■ What is expected:
The required output is the line with "The image size is (1000, 750)." through the final line of the entries, each one exactly as it stands.

[Stored data entries]
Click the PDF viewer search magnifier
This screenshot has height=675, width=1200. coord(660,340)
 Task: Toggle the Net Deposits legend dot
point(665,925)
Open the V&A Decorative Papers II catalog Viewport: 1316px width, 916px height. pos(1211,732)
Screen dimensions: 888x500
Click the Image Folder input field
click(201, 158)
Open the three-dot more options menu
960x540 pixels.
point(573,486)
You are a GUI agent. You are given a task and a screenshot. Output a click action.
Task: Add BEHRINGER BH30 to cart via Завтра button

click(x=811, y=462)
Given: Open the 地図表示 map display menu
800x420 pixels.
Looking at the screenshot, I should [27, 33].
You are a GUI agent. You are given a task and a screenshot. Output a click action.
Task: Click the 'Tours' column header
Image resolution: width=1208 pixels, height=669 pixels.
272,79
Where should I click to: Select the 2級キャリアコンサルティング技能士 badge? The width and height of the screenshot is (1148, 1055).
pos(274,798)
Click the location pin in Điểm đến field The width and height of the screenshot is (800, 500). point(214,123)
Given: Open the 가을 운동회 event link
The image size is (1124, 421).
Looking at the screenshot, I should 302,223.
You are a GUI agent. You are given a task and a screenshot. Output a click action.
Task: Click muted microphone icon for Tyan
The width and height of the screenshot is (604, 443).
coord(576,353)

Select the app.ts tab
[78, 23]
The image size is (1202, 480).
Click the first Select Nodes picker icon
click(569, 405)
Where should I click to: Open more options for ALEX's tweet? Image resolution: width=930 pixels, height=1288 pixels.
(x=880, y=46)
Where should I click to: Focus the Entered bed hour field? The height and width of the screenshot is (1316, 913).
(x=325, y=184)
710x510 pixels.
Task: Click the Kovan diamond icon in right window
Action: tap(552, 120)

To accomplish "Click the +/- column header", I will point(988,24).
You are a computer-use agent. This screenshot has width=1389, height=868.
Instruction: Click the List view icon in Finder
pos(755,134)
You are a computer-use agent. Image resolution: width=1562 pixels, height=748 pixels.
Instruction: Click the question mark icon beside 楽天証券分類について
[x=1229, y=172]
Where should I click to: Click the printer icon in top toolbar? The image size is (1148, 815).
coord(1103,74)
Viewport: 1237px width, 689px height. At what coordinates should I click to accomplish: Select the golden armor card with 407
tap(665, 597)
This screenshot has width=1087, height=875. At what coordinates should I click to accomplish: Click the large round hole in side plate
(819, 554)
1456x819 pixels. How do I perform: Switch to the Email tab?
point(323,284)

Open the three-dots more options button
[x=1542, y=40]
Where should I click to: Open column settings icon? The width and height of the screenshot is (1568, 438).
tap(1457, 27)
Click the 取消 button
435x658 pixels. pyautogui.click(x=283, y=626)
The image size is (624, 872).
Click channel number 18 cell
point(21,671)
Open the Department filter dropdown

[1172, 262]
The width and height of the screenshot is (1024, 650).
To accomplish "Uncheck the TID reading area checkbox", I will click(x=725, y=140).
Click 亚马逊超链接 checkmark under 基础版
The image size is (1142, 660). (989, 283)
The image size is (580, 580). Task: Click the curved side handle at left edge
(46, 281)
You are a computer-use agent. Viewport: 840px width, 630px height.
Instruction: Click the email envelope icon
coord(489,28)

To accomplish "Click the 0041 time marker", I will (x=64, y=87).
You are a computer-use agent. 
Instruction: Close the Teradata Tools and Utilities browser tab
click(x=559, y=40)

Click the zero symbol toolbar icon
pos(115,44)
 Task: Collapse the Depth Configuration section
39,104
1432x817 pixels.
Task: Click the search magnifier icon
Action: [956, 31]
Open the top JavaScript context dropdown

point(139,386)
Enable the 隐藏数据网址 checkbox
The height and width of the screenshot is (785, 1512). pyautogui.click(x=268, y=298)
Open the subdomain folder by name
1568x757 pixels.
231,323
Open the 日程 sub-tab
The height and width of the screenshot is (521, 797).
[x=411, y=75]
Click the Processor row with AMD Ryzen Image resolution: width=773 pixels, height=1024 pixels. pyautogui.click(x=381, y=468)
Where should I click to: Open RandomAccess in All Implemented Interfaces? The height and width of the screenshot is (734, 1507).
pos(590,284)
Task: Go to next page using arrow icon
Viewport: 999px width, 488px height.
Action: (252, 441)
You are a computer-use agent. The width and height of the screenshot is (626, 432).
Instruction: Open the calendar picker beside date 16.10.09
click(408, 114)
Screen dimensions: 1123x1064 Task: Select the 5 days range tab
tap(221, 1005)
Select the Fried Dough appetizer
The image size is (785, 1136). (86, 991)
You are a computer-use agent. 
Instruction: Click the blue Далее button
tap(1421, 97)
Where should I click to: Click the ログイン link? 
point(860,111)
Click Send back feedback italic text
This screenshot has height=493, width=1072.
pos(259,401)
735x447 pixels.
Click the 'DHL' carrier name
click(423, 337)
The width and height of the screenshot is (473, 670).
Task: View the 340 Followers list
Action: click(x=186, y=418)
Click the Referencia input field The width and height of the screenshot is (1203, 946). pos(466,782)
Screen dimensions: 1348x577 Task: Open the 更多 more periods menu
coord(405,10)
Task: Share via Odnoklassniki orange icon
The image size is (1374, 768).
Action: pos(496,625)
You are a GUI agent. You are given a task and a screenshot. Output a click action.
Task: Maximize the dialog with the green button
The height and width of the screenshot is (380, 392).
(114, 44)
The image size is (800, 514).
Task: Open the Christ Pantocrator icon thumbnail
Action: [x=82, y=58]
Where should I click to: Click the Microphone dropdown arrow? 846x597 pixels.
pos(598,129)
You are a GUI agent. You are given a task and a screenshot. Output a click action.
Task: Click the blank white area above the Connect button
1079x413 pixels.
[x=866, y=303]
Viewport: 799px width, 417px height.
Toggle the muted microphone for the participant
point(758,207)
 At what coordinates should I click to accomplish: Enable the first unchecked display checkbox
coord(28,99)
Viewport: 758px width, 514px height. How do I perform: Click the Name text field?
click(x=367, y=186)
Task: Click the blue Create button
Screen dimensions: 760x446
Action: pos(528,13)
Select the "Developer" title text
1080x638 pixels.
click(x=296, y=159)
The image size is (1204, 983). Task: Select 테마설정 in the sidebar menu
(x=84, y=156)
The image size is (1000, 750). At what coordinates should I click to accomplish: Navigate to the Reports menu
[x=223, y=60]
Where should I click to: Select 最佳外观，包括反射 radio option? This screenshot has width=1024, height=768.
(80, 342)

■ Exercise solution:
The image size is (1000, 750). At what coordinates should I click to accomplish: Navigate to the Reports menu
[x=223, y=60]
Where should I click to: Select 最佳外观，包括反射 radio option? This screenshot has width=1024, height=768.
(80, 342)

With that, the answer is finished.